Pandemia pode virar o jogo a favor da ciência e da inovação tecnológica

Enquanto batia sucessivos recordes de mortes por covid-19 e via crescerem as filas por uma vaga de UTI, o Brasil recebeu duas notícias positivas na semana passada: o Instituto Butantan, pertencente ao governo de São Paulo, anunciou para este ano uma nova vacina, a Butanvac; e o governo federal prometeu recursos para permitir o andamento das pesquisas da Versamune, uma vacina desenvolvida pela Universidade de São Paulo (USP) em Ribeirão Preto, com grandes chances de início de produção em 2022.
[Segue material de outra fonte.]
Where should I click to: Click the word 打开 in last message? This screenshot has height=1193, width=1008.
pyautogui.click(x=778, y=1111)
O anúncio da Butanvac gerou uma onda de otimismo entre senadores, que foram às redes sociais comentar o assunto. Para Jarbas Vasconcelos (MDB-PE), por exemplo, a Butanvac “renova a esperança” do povo brasileiro.

“Mais uma prova da enorme importância dos investimentos em ciência e tecnologia para o Brasil! Vacina só se desenvolve com pesquisa, e pesquisa precisa de recursos. Nossa prioridade é a vacina”, escreveu o senador Izalci Lucas (PSDB-DF), autor de projeto de lei complementar (PLP 135/2020) que liberou verbas para o principal fundo de apoio à ciência e à tecnologia (veja mais abaixo).
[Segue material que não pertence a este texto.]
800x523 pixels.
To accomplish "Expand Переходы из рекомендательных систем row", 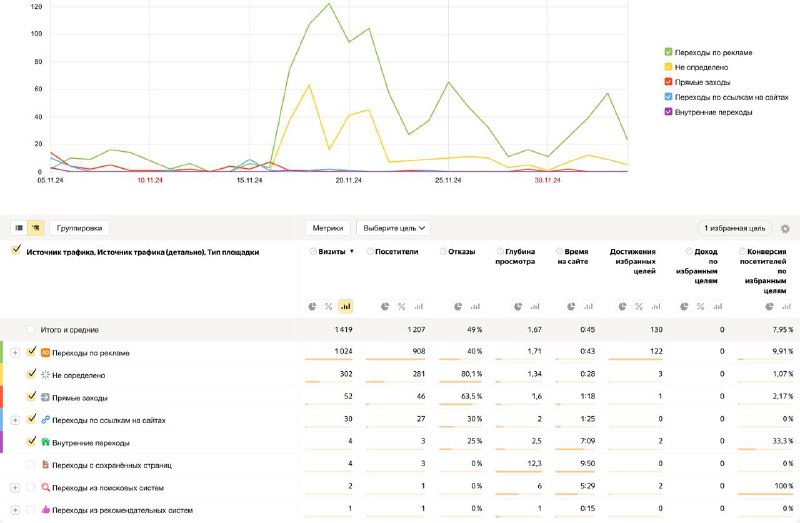I will coord(15,510).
Àquela altura, a expressão “vacina 100% brasileira” rotulava o imunizante em desenvolvimento no Butantan, mas logo seria melhor calibrada, uma vez que o processo de criação do antígeno decorre de um estudo realizado por pesquisadores da Escola de Medicina Icahn, ligada ao Hospital Mount Sinai, de Nova York. O Butantan faz parte de um consórcio para o desenvolvimento final da vacina por meio de licenciamento sem pagamento de royalties, no qual se incluem também instituições da Tailândia e do Vietnã. Os participantes atuam sob o compromisso de fabricação de uma vacina que possa ser entregue a países pobres.

O princípio do antígeno resulta de uma série de procedimentos que associam parte da proteína S (de spark) do novo coronavírus ao vírus da doença de Newcastle (NVD), uma modalidade de gripe aviária, para posterior reprodução em ovos de galinha, técnica amplamente dominada pelo Butantan na produção de vacinas contra a gripe. Os vírus recebem intervenções que os inativam, de modo a evitar a infecção por covid-19 e estimular as defesas dos indivíduos diante da presença de Sars-Cov-2 absorvidos nas interações sociais.